PASSAGE SHOWN>
Clamping down on any form of dissent or protest has long been the policy of the Pakistani state and that appears to have continued during the Covid19 pandemic as well. Investigative stories show how during this pandemic, activists and students in remote Pakistani regions have protested a lack of Internet access but these have failed to prompt Pakistan to grant Internet access to millions in regions reeling from decades of conflict, poverty, and underdevelopment.
According to a report in Gandhara RFE/RL, “Since March, students across FATA have protested the lack of Internet access since the coronavirus pandemic forced universities to shut down campuses and instead rely on online classes. Late last month police in Quetta, capital of the restive southwestern Balochistan Province, arrested some 100 students who rallied to demand Internet access. In the mountainous northwestern region of Gilgit-Baltistan, which borders China, students protested this week with the same demand.”
In Balochistan, “nine of its 32 districts have no Internet access. The vast province bordering Iran and Afghanistan has been reeling from a separatist insurgency for more than two decades, and tens of thousands of civilians have been killed in militant attacks and military operations. Gilgit-Baltistan, home to some of the tallest mountains in the world and bordering China and the disputed Himalayan region of Kashmir with India, also lacks digital infrastructure. “I have to walk kilometers daily to attend my classes,” Rasheed Kamil, a student from the region, wrote on Twitter. Students in the region have been trending #Internet4GilgitBaltistan this month to demand Internet connectivity.”
This led the provincial legislature in the northwestern Khyber Pakhtunkhwa Province to adopt “a unanimous resolution calling on the federal authorities to “provide Internet on an emergency basis” to parts of the province that once served as the key theater in the global war on terrorism. “In the 21st century, districts from Bajaur to South Waziristan are deprived of 3G and 4G networks or any Internet connectivity,” lawmaker Mir Kalam Wazir told Khyber Pakhtunkhwa’s provincial assembly on July 6. Bajaur and South Waziristan are at the northern and southern ends, respectively, of the 600-kilometer strip that previously formed the Federally Administered Tribal Areas (FATA) along Pakistan’s western border with Afghanistan. “This is a major issue for us,” he added.”
According to Usama Khilji, the director of Bolo Bhi, an Internet freedom and advocacy watchdog, “The Pakistani state often cites security reasons for denying the basic right of the Internet, which is linked to accessing the right to freedom of expression and the right to information. This narrative must be challenged, as millions of Pakistanis are being denied the basic linked rights of education and access to critical health-related information, as well. Instead of shutting or denying the Internet, they should go after the militant groups, some of whom are regrouping in the tribal areas,” he said, alluding to increasing violence in former FATA, where tens of thousands of civilians were killed and millions displaced during a decade of unrest following the emergence of the Taliban and Al-Qaeda in the years following the terrorist attacks of 9/11.”

USING THE INFORMATION>
1. Reproduce the article on Internet protests in Pakistan word for word, from "Clamping down on" to "poverty, and underdevelopment.".
2. In the article on Internet protests in Pakistan, how many of Balochistan's 32 districts have no Internet access?
The items that come next are not needed for this work.

DATA>
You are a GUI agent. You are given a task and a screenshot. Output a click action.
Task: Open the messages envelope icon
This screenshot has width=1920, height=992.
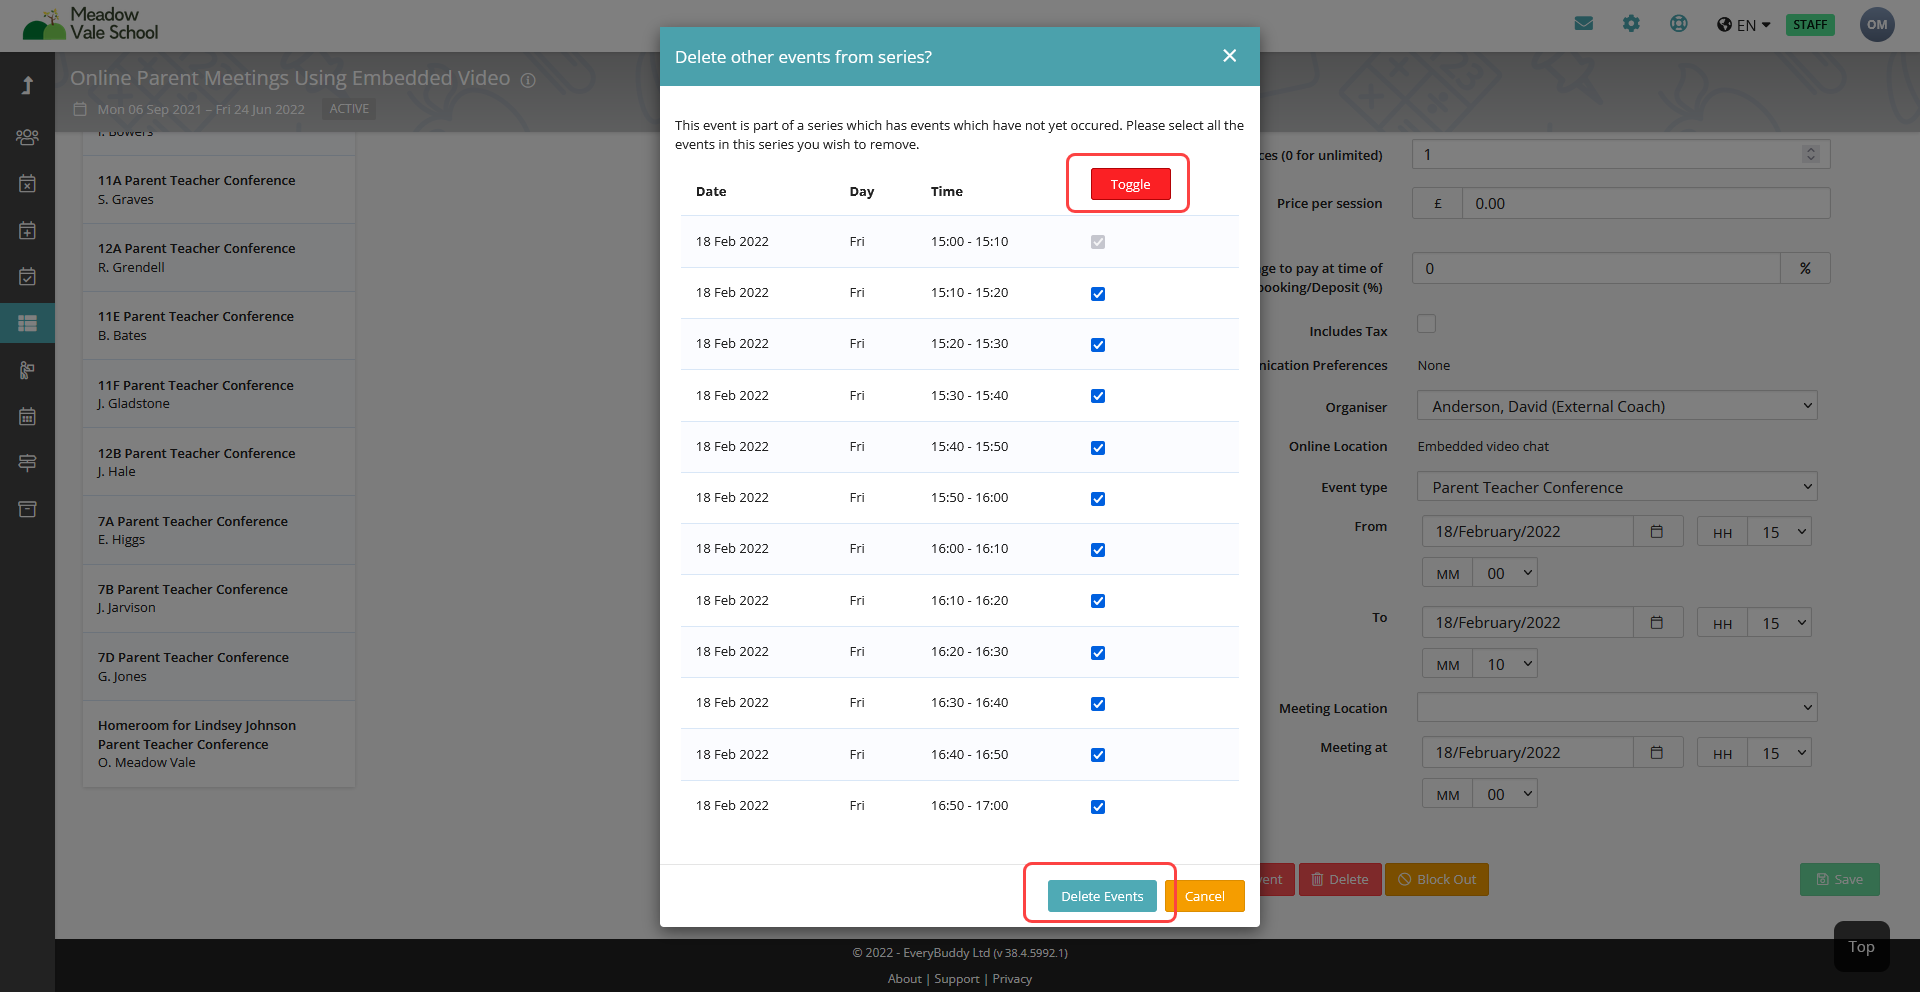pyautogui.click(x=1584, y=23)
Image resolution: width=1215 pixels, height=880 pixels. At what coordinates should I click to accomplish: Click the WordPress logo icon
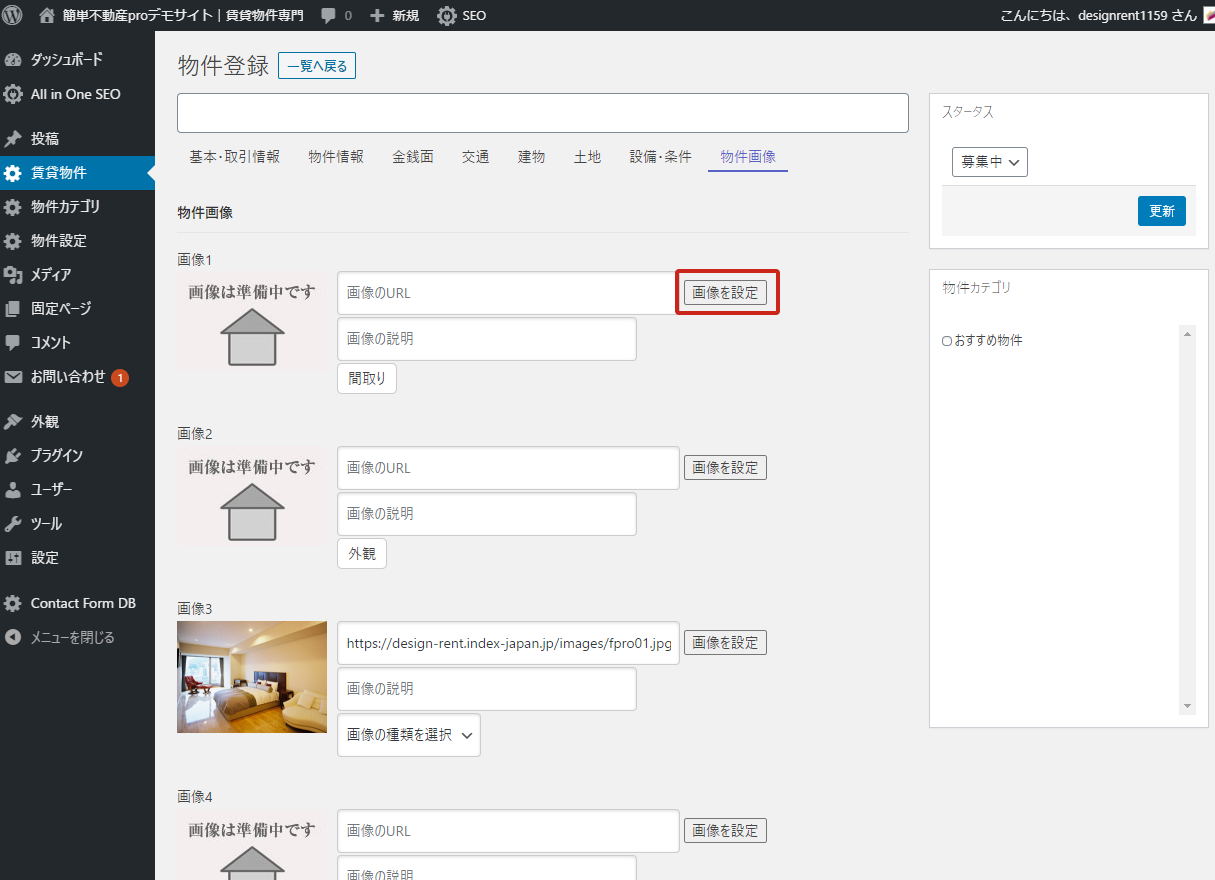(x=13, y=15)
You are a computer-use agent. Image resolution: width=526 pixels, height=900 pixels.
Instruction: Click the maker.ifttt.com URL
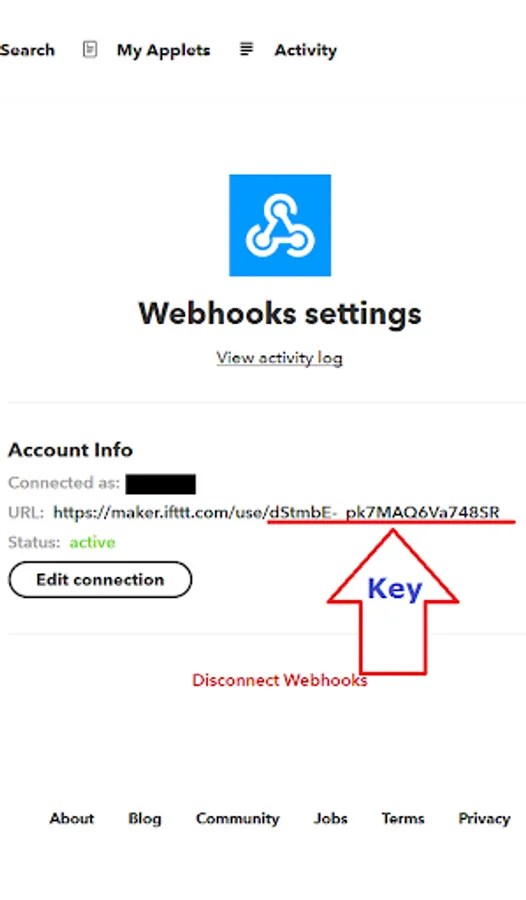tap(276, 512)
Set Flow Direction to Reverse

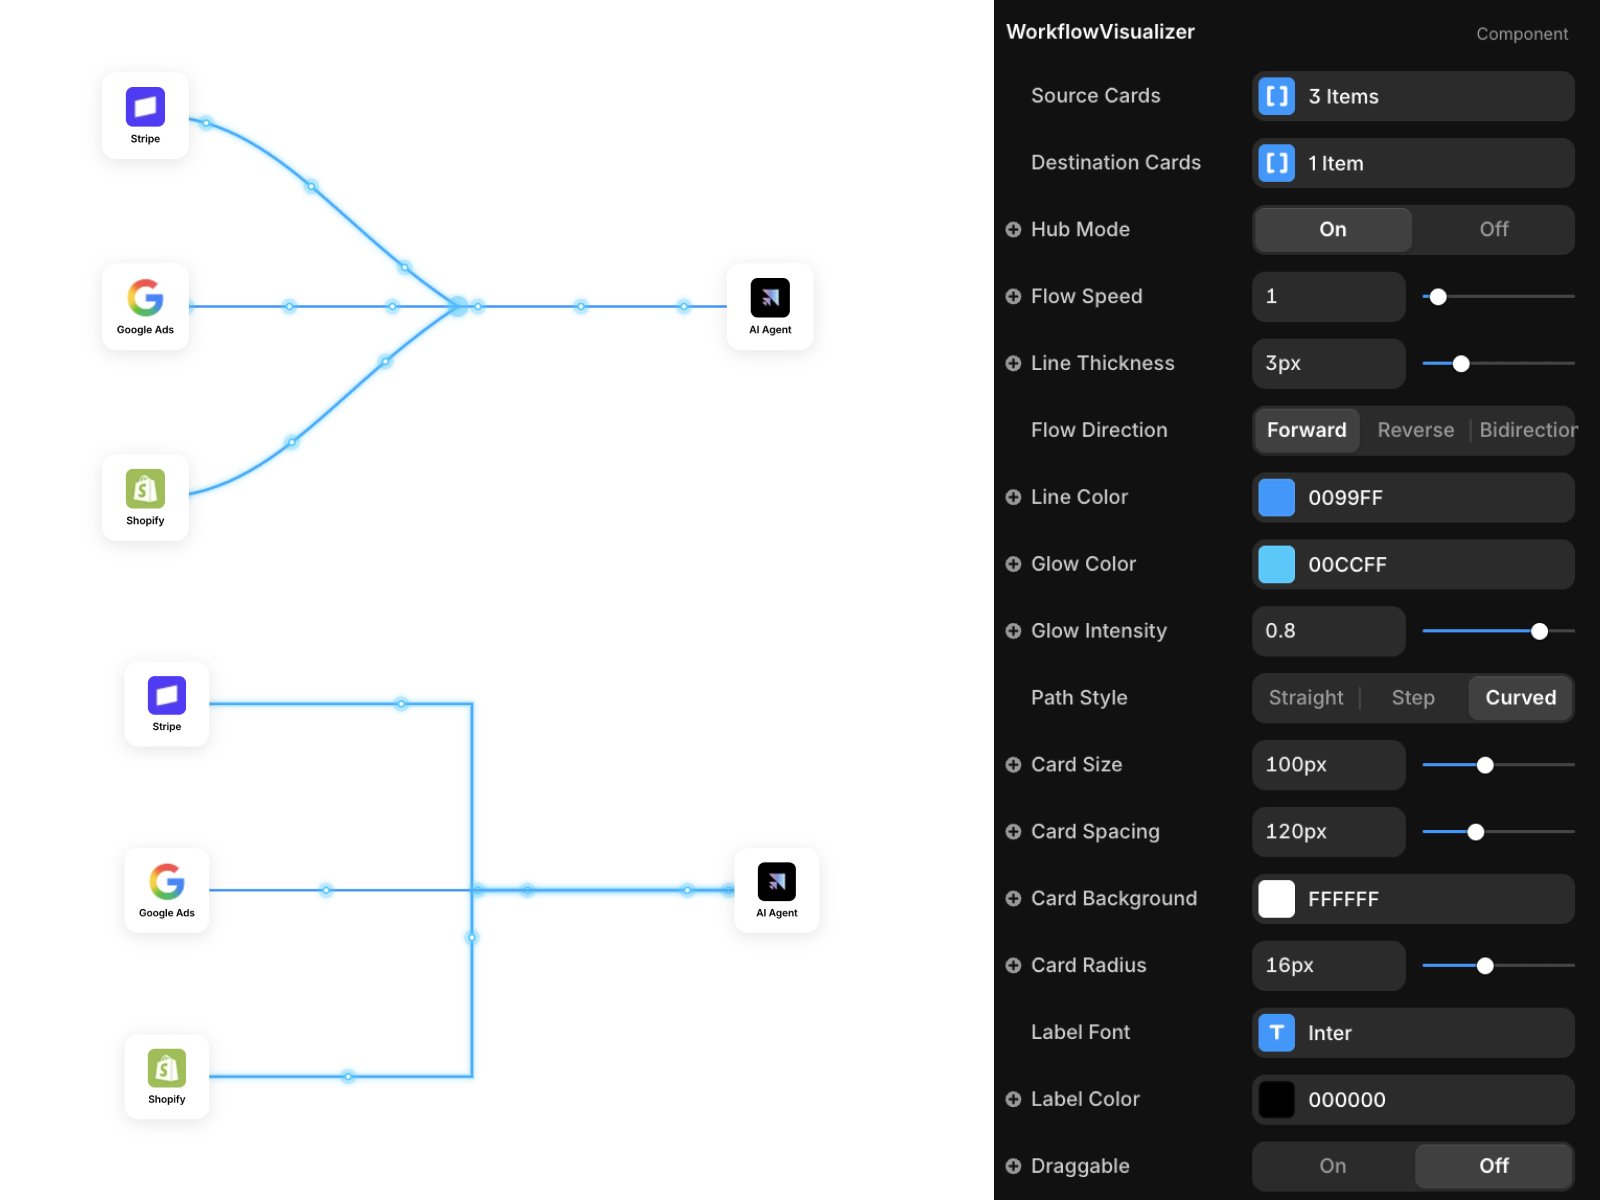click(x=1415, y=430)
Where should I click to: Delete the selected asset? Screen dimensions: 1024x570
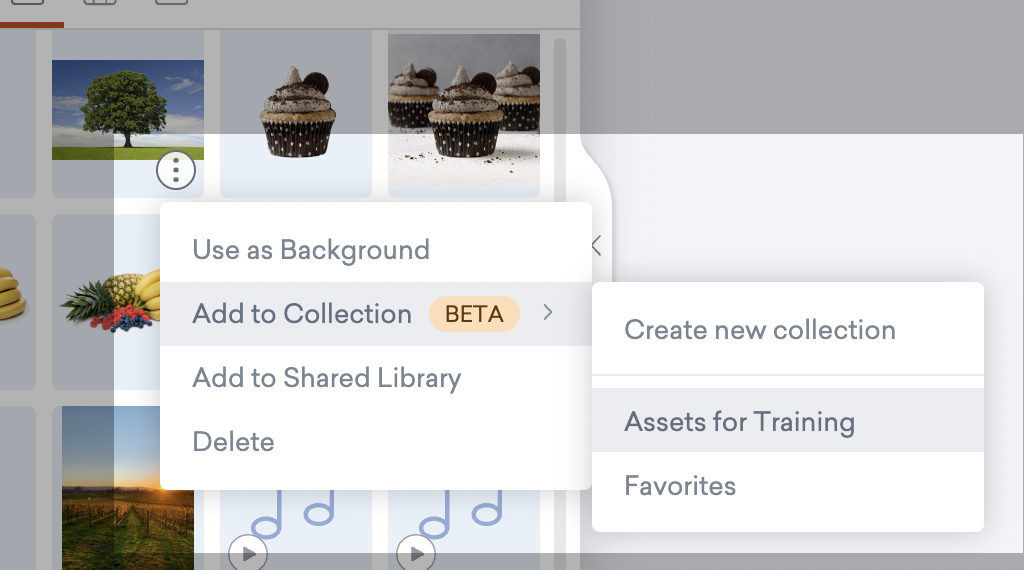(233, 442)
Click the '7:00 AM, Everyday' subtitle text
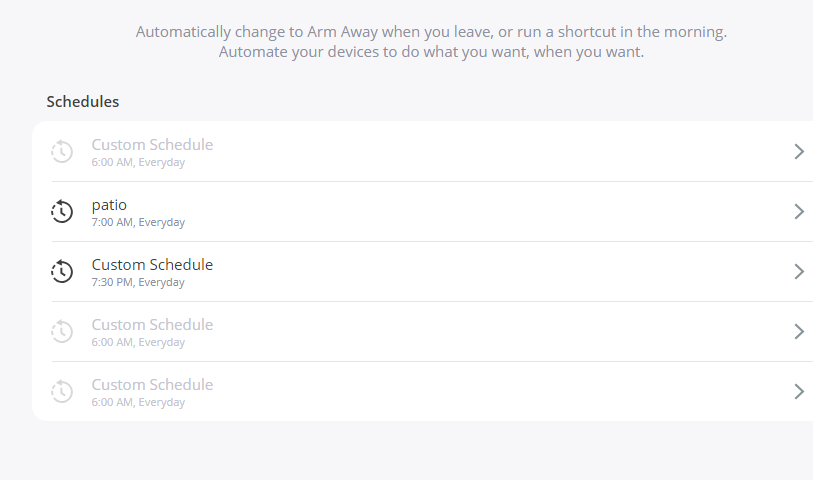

COMPLETED EXERCISE>
1.
Clamping down on any form of dissent or protest has long been the policy of the Pakistani state and that appears to have continued during the Covid19 pandemic as well. Investigative stories show how during this pandemic, activists and students in remote Pakistani regions have protested a lack of Internet access but these have failed to prompt Pakistan to grant Internet access to millions in regions reeling from decades of conflict, poverty, and underdevelopment.

2. Nine